Konten halaman tidak didukung dalam bahasa lain.
Bagian baru
Dari Wikipedia bahasa Indonesia, ensiklopedia bebas
Komentar terbaru: 6 bulan yang lalu oleh InternetArchiveBot pada topik External links found that need fixing (Oktober 2023)

Dyah dan Raden[sunting sumber]

Pada zaman Majapahit gelar dyah bukan khusus untuk kaum perempuan saja. Dalam Nagarakretagama yang dikarang abad ke-14, nama pendiri Majapahit ditulis DYAH WIJAYA, sedangkan dalam Pararaton yang ditulis sekitar akhir abad ke-15 atau awal abad ke-16, nama tersebut berubah menjadi RADEN WIJAYA. Ini berarti gelar Dyah sama dengan Raden.222.124.227.91 11:36, 20 Februari 2008 (UTC)

Pararaton vs.
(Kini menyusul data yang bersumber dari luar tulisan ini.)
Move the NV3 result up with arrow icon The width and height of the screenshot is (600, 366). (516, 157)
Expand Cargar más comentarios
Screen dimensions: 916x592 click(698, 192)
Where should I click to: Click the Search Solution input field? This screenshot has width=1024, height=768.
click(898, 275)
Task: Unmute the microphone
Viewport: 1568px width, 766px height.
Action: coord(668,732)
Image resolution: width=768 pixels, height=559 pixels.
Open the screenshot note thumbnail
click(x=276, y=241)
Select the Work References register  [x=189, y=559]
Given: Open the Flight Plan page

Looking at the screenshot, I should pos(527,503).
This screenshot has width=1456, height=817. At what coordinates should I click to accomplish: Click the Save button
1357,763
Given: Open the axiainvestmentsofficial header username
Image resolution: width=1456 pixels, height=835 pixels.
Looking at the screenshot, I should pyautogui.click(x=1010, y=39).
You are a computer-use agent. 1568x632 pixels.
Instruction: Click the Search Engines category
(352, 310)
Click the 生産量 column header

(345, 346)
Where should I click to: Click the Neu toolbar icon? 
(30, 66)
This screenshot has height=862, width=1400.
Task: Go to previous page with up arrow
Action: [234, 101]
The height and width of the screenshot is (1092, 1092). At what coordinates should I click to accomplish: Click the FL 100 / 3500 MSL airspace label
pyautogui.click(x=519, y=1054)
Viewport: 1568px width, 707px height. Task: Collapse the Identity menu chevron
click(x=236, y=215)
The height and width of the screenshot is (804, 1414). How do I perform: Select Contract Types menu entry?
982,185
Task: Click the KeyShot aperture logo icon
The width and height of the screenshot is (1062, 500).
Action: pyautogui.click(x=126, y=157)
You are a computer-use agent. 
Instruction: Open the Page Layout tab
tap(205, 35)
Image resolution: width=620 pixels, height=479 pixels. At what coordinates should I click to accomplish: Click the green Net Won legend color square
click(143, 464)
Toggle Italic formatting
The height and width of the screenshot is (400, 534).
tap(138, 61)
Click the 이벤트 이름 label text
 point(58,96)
Nagarakretagama[sunting sumber]

Menurut Pararaton, Raden Wijaya adalah putra Mahisa Campaka, seorang pangeran dari Kerajaan Singhasari.
Menurut Nagarakretagama, Wijaya adalah putra Dyah Lembu Tal, putra Narasinghamurti.
Menurut Pararaton, Narasinghamurti alias Mahisa Campaka adalah putra Mahisa Wonga Teleng putra Ken Arok pendiri Wangsa Rajasa.

Antara Pararaton dan Nagarakretagama ada gap satu generasi: ada & tidak ada Dyah Lembu Tal. Pararaton menyebut Wijaya putra Mahisa Campaka alias Narasinghamurti, sedangkan Nagarakretagama menyebut Wijaya cucu Narasinghamurti. Nagarakretagama sejalan dengan Pustaka Rajyarajya i Bhumi Nusantara dalam hal Dyah Lembu Tal sebagai orang tua Wijaya, namun tidak dalam hal jenis kelaminnya. Betul? --kandar (bicara) 18:53, 9 Desember 2008 (UTC)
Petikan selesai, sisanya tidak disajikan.